In my opinion for decent 'birding' i.e. walking around with a pair of binos 
birdwatching, there are only two - possibly three - real options for 
binoculars, regardless of conditions:

. 10 x 40 (or 42) - good magnification, so requires a little precision and 
practice i.e. to see birds in flight, so can sometimes be awkward in forests / 
closed bush - but perfect for open environ and most birding conditions. Any 
reasonable pair will work o.k. in gloomy light.

. 8 x 40 (or 42) - smaller in size than above and has less magnification, but 
perfect for forest conditions i.e. to see birds in flight through trees. Good 
for close range. Any reasonable pair will work o.k. in gloomy light.

Any larger than this, such as x 50 etc, size becomes just too awkward and 
cumbersome (even creating neck problems) for birding. There are of course 
exceptions to the rule. Some people just like them, enjoying the extra contrast 
and image brightness with the top-end binos (such as Leica), or have a strong 
neck, such as rugby playing birders.
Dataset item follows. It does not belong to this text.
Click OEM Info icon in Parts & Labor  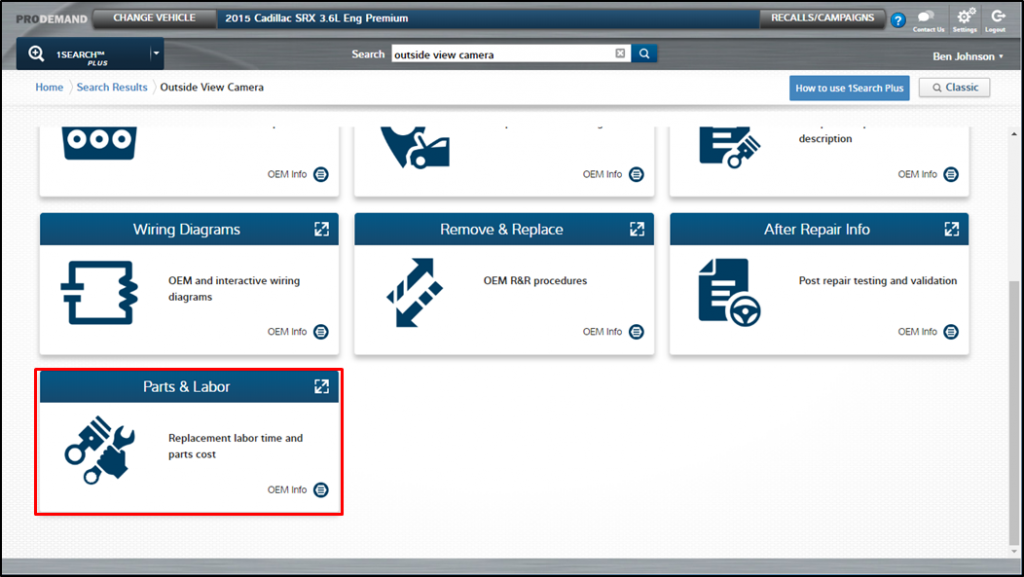[x=321, y=490]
Larger binoculars can also be worthwhile 
if they are linked to a specific task, such as birding from a wetland bird-hide.

Personally (apart from 10 x 40 or 8 x 40) I'm also quite partial to 8 x 32 - 
small, compact, easy to use, and they're great for casual stroll in the bush, 
particularly your own patch, where you know most of the birds, so exact feature 
identification is not that important. However I'd only recommend a good pair.

In essence when buying a pair of binoculars, purchasing a pair of x 50 because 
they're slightly better when glooming ignores a dozen other aspects of 
binoculars when birding, such as size, weight, focus, ease of use, 
accessibility and even aesthetics (for example do you really want to walk 
around with a large and silly looking pair of binos around your neck).


Tim Dolby

-----Original Message-----
 On Behalf Of Michael Hunter
Sent: Tuesday, 8 March 2011 1:02 PM
Subject: Low light bins

Hi All,

          While on the subject of binoculars, I am wondering whether 10 x 42 is 
the best magnification x lens diameter combination for gloomy forest conditions 
or other low light situations where the quarry is not more than about 30m  away 
from  the observer, and magnification is not the major requirement.

           Would optically equivalent (in quality) 7 x 50 give better light 
sensitivity and colour discrimination than say 10 x 42 or 10 x 50 ?

            Close focus distance and rapid focus also relevant, as well as 
waterproofness in rainy humid conditions if not for scuba diving.

                                                 Any suggestions?